[Start of section]

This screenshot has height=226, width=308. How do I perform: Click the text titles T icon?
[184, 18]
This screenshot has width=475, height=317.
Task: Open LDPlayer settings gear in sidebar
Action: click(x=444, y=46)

[End of section]

_ACTIVITY_
Repeat the material above exactly.

_RESULT OF THE TASK_
This screenshot has height=226, width=308. How do I perform: Click the text titles T icon?
[184, 18]
This screenshot has width=475, height=317.
Task: Open LDPlayer settings gear in sidebar
Action: click(x=444, y=46)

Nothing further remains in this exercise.